Saved data entries
= = = = = = =

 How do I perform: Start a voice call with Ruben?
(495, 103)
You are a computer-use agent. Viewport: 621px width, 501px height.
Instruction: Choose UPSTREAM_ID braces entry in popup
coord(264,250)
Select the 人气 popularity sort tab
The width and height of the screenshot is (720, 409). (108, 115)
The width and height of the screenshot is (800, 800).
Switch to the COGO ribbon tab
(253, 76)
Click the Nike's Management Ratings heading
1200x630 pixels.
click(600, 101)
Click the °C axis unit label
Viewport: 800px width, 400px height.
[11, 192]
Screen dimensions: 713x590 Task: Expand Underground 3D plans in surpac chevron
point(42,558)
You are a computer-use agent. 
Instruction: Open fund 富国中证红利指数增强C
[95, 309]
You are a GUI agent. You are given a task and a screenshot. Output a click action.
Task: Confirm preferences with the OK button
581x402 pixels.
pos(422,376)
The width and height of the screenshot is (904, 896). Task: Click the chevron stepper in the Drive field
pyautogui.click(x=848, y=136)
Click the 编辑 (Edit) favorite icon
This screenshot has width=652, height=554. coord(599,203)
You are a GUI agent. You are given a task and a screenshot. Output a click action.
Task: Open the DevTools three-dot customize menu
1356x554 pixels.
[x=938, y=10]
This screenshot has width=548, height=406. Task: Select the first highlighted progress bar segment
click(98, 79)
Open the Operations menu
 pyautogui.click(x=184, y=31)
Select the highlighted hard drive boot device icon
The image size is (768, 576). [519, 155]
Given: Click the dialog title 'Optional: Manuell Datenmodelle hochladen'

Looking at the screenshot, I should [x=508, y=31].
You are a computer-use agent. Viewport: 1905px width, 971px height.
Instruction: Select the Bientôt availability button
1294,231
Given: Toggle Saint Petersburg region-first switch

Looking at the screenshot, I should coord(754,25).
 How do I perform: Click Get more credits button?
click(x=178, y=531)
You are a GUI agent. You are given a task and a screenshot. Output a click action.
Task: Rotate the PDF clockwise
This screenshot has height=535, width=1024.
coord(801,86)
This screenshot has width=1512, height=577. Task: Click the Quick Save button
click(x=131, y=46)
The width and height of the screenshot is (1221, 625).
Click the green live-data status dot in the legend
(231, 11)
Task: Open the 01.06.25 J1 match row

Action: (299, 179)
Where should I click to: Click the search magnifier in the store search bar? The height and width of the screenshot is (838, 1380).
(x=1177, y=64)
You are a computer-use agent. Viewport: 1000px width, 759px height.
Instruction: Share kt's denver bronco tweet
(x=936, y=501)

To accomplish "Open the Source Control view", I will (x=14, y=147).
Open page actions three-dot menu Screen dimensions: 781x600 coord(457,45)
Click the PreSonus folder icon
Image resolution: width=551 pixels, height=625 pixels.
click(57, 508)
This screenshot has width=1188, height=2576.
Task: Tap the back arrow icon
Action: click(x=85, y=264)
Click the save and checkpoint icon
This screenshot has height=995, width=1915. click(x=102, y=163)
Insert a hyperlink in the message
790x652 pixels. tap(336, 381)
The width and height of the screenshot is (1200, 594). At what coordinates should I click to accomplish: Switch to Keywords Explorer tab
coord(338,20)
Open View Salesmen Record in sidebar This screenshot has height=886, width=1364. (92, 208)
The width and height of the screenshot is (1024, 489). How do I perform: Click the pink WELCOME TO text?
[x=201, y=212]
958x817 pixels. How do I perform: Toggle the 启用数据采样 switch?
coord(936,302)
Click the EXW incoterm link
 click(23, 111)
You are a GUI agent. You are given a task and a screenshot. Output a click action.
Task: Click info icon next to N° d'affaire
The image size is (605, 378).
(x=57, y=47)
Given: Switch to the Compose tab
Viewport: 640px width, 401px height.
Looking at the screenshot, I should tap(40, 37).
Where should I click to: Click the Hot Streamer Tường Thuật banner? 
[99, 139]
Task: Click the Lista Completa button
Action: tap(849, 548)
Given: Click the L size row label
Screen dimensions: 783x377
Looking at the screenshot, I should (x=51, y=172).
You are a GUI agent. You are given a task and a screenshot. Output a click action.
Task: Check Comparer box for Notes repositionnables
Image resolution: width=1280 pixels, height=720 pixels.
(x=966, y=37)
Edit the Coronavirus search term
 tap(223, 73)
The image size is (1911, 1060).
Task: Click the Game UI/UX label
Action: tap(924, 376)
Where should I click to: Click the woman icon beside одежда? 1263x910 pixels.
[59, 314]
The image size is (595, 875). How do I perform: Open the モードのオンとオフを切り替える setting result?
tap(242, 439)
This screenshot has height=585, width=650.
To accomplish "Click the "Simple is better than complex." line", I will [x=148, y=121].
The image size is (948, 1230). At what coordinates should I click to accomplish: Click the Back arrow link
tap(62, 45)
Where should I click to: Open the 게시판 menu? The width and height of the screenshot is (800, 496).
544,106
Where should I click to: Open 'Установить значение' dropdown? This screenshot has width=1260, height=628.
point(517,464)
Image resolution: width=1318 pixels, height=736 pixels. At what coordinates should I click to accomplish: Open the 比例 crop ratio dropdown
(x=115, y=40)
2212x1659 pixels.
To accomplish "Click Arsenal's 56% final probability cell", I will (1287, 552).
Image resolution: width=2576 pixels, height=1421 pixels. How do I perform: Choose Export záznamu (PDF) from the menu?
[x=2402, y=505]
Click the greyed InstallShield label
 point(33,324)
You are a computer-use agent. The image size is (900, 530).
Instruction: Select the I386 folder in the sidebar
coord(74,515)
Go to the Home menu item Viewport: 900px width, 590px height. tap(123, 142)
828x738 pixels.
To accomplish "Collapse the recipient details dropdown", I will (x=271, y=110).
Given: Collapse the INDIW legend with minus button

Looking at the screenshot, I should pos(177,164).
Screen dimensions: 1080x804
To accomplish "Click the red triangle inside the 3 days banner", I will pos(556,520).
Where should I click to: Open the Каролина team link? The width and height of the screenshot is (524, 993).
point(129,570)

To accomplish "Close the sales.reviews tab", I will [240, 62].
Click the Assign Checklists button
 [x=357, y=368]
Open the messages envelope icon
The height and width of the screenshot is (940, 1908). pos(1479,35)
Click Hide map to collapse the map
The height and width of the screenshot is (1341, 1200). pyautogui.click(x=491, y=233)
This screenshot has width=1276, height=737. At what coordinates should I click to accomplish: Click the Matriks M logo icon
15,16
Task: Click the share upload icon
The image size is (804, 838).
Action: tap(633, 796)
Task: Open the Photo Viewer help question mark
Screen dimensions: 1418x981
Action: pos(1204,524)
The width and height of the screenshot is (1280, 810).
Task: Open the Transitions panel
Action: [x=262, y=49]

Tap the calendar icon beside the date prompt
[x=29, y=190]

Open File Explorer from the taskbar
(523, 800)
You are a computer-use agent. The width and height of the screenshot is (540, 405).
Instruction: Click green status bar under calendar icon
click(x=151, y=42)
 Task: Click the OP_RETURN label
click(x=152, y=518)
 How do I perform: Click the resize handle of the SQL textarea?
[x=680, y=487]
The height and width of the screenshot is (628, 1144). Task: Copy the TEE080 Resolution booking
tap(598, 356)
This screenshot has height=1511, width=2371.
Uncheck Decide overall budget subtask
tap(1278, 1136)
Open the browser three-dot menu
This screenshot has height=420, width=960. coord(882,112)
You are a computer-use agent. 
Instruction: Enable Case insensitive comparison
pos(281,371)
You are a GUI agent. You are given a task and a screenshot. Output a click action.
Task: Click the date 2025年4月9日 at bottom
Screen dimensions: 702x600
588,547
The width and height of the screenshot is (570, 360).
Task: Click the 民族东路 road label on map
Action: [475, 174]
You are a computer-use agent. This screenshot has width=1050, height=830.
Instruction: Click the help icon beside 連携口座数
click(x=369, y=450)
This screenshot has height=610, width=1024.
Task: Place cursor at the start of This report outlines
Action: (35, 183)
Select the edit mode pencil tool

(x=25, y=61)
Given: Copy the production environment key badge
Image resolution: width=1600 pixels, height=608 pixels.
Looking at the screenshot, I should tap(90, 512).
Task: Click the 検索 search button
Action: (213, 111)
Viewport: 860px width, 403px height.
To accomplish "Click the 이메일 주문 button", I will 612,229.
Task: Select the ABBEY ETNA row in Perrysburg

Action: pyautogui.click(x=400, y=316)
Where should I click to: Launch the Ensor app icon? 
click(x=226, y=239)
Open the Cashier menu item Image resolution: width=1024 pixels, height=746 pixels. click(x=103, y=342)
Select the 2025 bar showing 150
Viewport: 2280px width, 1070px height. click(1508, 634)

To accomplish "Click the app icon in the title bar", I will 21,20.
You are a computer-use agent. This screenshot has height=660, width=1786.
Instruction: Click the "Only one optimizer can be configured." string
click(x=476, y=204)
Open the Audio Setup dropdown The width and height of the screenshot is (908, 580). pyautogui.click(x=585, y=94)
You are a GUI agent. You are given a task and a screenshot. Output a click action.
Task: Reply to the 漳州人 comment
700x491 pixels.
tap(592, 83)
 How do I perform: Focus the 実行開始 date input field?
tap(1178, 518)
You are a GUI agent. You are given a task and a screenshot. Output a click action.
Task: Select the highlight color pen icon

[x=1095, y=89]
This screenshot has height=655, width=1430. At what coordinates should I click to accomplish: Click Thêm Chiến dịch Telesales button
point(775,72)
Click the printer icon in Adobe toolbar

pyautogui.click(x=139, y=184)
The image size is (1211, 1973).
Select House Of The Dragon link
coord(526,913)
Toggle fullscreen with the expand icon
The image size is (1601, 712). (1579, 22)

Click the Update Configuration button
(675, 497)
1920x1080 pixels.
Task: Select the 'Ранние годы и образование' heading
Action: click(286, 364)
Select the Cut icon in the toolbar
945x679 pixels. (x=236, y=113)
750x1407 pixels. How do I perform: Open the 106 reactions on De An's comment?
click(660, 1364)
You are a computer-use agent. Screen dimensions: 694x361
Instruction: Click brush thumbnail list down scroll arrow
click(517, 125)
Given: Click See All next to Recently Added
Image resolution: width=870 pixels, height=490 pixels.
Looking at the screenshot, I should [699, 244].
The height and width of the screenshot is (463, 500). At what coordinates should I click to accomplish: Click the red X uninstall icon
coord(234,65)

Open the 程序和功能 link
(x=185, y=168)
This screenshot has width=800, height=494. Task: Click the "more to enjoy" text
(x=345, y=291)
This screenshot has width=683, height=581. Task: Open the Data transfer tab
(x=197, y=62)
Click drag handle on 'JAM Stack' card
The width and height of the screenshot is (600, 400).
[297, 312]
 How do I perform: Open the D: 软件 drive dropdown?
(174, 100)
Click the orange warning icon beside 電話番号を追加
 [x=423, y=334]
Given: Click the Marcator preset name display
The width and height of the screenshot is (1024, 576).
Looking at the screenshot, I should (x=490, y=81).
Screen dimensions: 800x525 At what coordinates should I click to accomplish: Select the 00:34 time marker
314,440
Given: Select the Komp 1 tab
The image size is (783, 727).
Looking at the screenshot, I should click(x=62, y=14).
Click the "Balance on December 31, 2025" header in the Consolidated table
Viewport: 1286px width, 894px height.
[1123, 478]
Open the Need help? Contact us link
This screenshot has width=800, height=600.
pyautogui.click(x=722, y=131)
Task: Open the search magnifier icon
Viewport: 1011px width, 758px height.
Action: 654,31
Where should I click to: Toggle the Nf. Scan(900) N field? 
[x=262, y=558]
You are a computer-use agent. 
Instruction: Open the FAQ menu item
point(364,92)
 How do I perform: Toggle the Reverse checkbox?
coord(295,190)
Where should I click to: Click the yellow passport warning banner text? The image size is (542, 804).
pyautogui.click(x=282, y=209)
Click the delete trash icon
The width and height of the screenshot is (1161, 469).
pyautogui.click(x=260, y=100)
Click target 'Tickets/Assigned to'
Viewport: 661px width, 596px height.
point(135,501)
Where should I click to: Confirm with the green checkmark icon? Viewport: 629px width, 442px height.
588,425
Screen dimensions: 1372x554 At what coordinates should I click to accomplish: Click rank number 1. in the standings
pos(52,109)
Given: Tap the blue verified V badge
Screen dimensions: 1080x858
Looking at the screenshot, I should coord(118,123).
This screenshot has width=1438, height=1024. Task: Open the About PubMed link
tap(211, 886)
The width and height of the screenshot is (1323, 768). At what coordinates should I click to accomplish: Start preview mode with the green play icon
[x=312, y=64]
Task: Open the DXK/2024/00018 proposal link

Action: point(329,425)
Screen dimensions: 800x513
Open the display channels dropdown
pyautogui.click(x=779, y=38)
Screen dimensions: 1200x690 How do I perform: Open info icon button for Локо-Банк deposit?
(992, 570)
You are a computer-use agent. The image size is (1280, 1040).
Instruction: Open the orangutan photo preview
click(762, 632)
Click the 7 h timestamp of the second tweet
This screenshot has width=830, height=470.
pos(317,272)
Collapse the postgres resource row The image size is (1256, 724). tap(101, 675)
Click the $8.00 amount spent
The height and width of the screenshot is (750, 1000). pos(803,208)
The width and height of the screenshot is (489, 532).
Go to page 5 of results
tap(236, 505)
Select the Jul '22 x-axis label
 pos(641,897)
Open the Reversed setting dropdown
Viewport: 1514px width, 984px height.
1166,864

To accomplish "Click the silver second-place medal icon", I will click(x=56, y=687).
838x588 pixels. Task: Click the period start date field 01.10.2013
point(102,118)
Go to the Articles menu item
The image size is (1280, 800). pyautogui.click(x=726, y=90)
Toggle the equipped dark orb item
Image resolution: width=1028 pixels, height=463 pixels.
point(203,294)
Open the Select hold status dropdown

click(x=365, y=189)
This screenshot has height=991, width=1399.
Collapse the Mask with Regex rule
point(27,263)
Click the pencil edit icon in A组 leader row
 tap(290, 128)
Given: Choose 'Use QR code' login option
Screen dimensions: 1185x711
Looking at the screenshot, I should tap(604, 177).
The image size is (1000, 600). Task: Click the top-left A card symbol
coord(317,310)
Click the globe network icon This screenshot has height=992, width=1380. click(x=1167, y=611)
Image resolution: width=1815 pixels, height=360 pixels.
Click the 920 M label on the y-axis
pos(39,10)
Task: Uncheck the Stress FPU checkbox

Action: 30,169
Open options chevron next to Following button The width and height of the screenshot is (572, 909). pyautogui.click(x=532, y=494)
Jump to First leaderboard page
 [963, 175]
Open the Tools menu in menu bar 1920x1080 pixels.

= = = = = = =

● PROBLEM TO SOLVE
Copy each line above that contains the word "will".

● RESULT OF THE TASK
To accomplish "Open the Source Control view", I will (x=14, y=147).
To accomplish "Click the "Simple is better than complex." line", I will [x=148, y=121].
To accomplish "Click Arsenal's 56% final probability cell", I will (1287, 552).
To accomplish "Collapse the recipient details dropdown", I will (x=271, y=110).
To accomplish "Click the red triangle inside the 3 days banner", I will pos(556,520).
To accomplish "Close the sales.reviews tab", I will [240, 62].
To accomplish "Click the 이메일 주문 button", I will 612,229.
To accomplish "Click the app icon in the title bar", I will 21,20.
To accomplish "Click the silver second-place medal icon", I will click(x=56, y=687).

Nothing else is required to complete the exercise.